Bureij: Israel’s military pounded central Gaza with heavy air strikes on Wednesday as US, Qatari and Egyptian mediators planned to resume talks on a truce and hostage release deal.
Tensions were high in annexed east Jerusalem where thousands of police were deployed to guard Israel’s annual “flag march” that has sparked clashes between Jews and Arabs in previous years.
The bloodiest ever Gaza war, sparked by Hamas’s October 7 attack on southern Israel, raged on unabated with jets bombing targets overnight and Palestinian officials reporting yet more deaths.
Urban combat and shelling rocked Gaza’s southern city of Rafah near the Egyptian border, the last area hit by the Israeli ground invasion launched in northern Gaza in late October.
But fighting has also flared again in central areas, where the army said “troops have started targeted operational activity in the areas of Bureij and eastern Deir al-Balah, both above and below ground”.
“The activity started with a series of air strikes on terror targets, including military compounds, weapons storage facilities and underground infrastructure,” it said.
“During the strikes, several Hamas terrorists were eliminated.”
Bombardment of central Gaza killed 11 people near the Al-Maghazi camp and two near Deir al-Balah, said witnesses and Palestinian civil defence and hospital officials.
Families rushed the wounded, including children, to hospitals in the area, where AFP reporters said civilians were once more packing their belongings on pickup trucks and onto wheelchairs to flee.
Almost eight months into the war, global outrage has spiralled over the soaring death toll and the destruction in Gaza, where UN data suggests more than half of all buildings are destroyed or damaged.
US President Joe Biden last Friday outlined what he called a three-phase Israeli plan that would halt the fighting for six weeks while hostages are exchanged for Palestinian prisoners and aid is stepped up.
G7 powers and Arab states have backed the proposal, although sticking points remain -- Hamas insists on a permanent truce and full Israeli withdrawal, demands that Israel has flatly rejected.

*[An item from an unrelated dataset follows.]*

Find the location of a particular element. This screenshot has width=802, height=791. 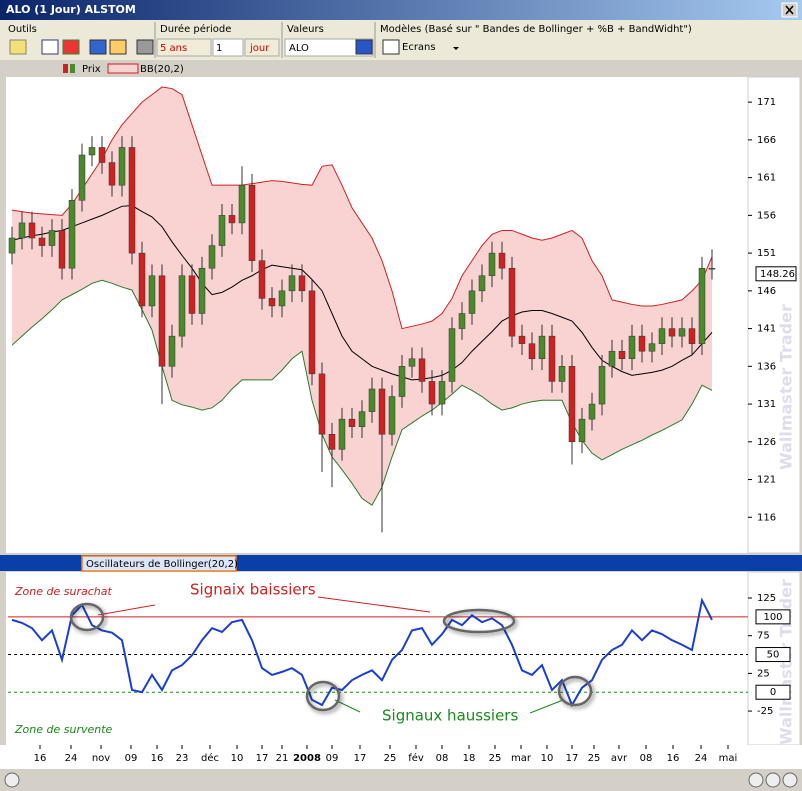

x-tick-label: 09 is located at coordinates (332, 758).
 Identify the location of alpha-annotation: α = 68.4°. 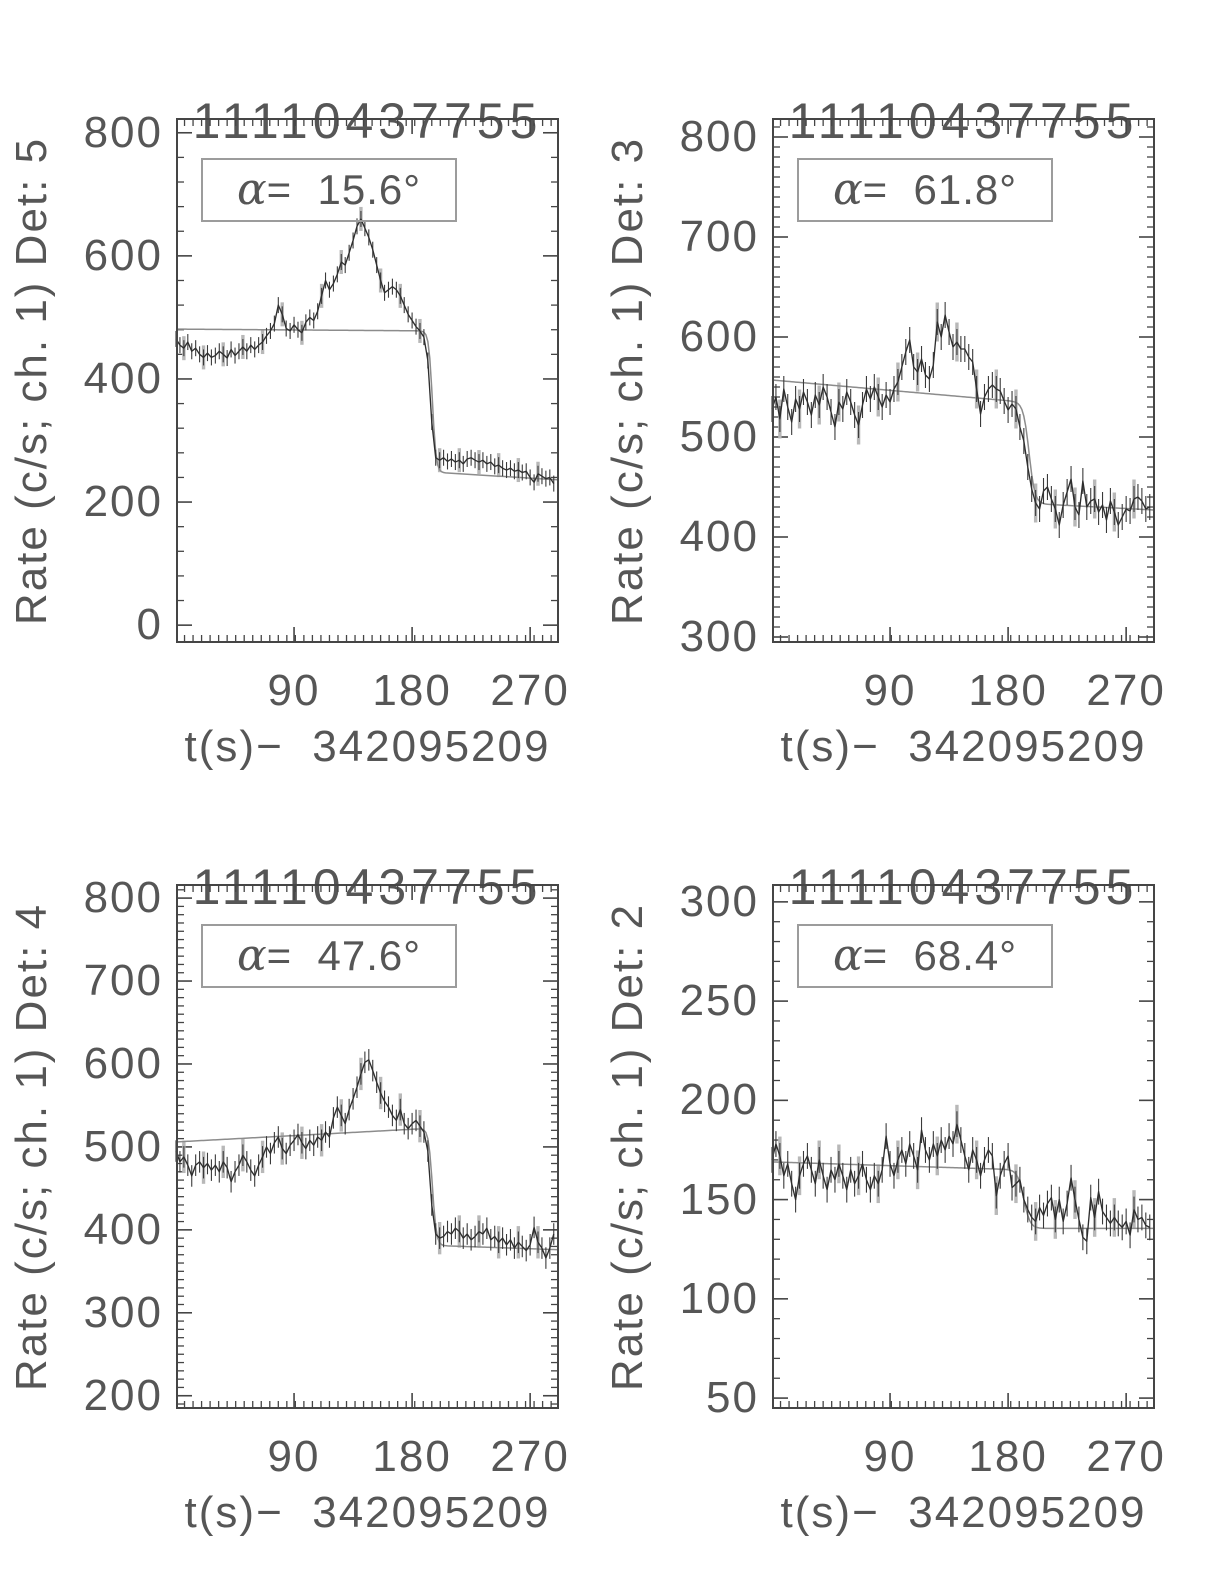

Biden has urged Hamas to accept the deal and deployed CIA chief Bill Burns to Qatar for a renewed push after months of back-and-forth negotiations.
A source with knowledge of the talks said Burns would “continue working with mediators on reaching an agreement between Hamas and Israel on a ceasefire in Gaza and the release of hostages”.
Brett McGurk, Biden’s top Middle East adviser, was also headed to Qatar, according to news site Axios which quoted an administration source as talking of a “full-court press... to get a breakthrough”.
Egypt’s state-linked Al-Qahera News said an “Egyptian security delegation will meet with its Qatari and US counterparts in Doha on Wednesday to discuss the mechanism of restoring the truce talks”.